Harry squeezed Ginny’s hand, smiled at her reassuringly, and followed Auror Hitchens. He could disapprove all he liked, but then, he disapproved of teenagers kissing, too. Just because he didn’t have a life didn’t mean other people had to avoid having one in front of him.

They filed down a dim corridor and into a sudden blaze of brightness. Harry blinked, tilting his head back to study the ceiling. An enchanted illusion hung there that mimicked the one in Hogwarts’ Great Hall, and right now it glared with sunlight.

The room itself had white stone walls, Harry saw when he looked about him, like a slightly more interesting and considerably larger version of their waiting rooms. Auror Hitchens waved his hand, and Harry and Ginny hurried to join the nearest forming line in the middle of the wooden floor. Trainees rustled their robes all around them, coughed nervously, and dragged at their sleeves or scratched random itches as if that could somehow lessen their nervousness.

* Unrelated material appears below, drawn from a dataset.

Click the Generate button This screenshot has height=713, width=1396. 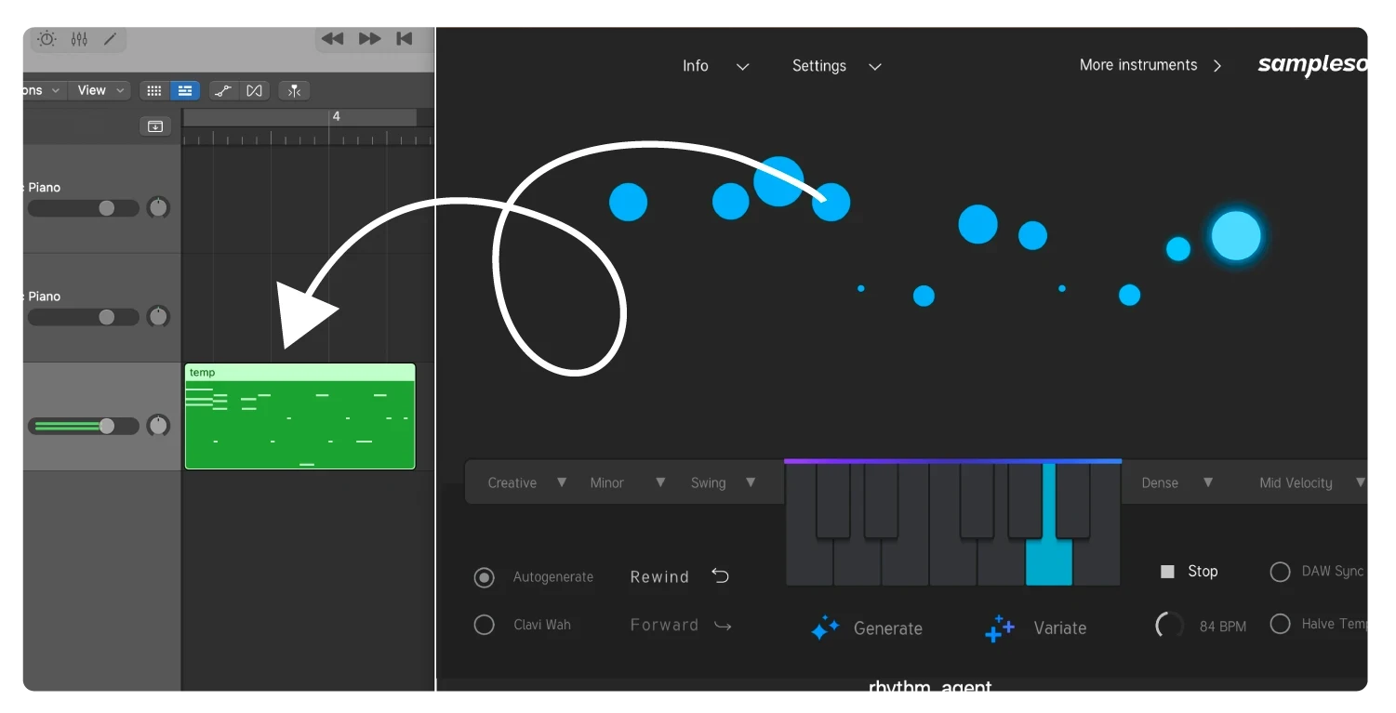point(866,628)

Harry saw Ron at the end of the first row, eyes wide, and nodded to him with a smile. If he wasn’t assigned to Ginny, Harry knew where he would be going.

They faced the front as more and more trainees hurried in to join them. Harry shook his head at the number, but then remembered something his trainers had told him yesterday. The Auror program was only formally three years; in practice, the Aurors put some trainees through a longer period of lessons and some through a shorter. They would wait to assign partners and end the training until a sufficiently large number were considered to be ready. If that meant some people got extra education, well, that did no harm as far as the Aurors were concerned.

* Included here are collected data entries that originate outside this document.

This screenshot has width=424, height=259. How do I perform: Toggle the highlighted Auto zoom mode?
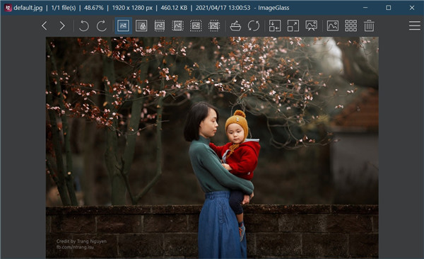tap(123, 25)
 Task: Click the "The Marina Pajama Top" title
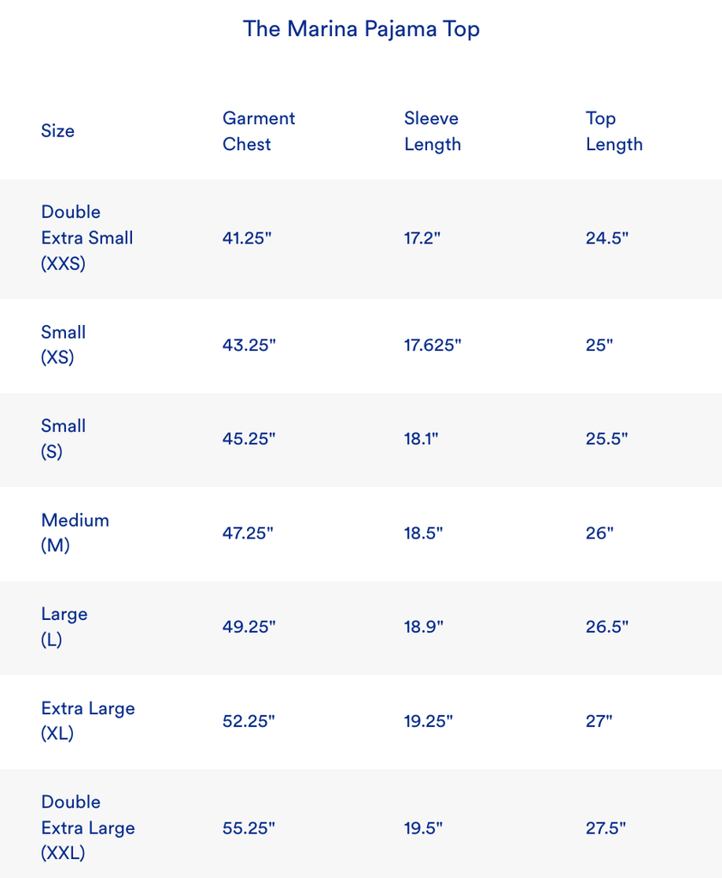click(x=361, y=28)
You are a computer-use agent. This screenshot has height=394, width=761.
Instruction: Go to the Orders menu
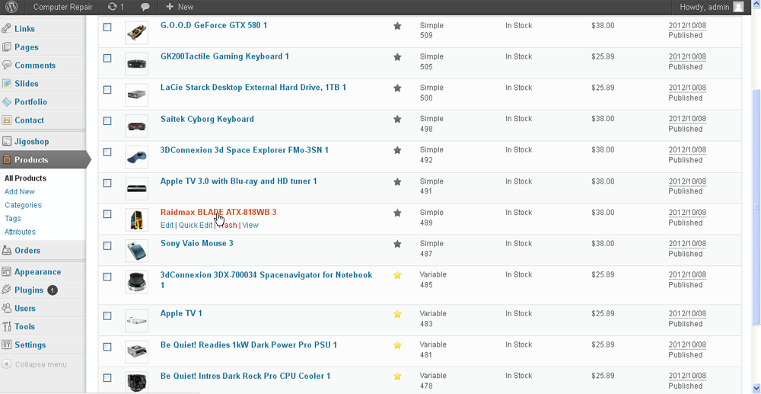[x=27, y=250]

Harry had heard that the selection process was somewhat mystical, but he didn’t think so, particularly when Aurors in scarlet robes—some of them people he recognized, some those he didn’t—entered the room through wide wooden doors without any kind of magical artifact like the Goblet of Fire or the Sorting Hat. They stood in front of the trainees, hands folded behind their backs, and studied them with hard faces.

Ginny gulped audibly. Harry squeezed her hand again and wished he could whisper a reassurance without looking unprofessional. If they had come this far, they wouldn’t be cast out of the program. The Aurors also saw no use in wasting time on someone who would never be what they were looking for.

Gradually, the trainees stopped filing in, the doors shut, and silence settled over the room. Auror Hitchens broke it, stepping forwards. His earrings swung as he jerked his head back and forth.

“Auror Ron Weasley.” He infused distaste into his words, Harry thought, as if there were two trainees born Weasley just to spite him. “Auror Donald Greyborn. Come forwards.”

Harry applauded as Ron and Greyborn made their way up to the front, partially because they would be a good match—Greyborn was calm and steady and would balance Ron’s temper—and partially because now he knew who his partner would be.

Sure enough, there was nothing mystical. The full Aurors simply gave Ron and Greyborn their new robes and made them swear an oath on their wands to uphold the laws of the wizarding world and hunt Dark wizards and witches.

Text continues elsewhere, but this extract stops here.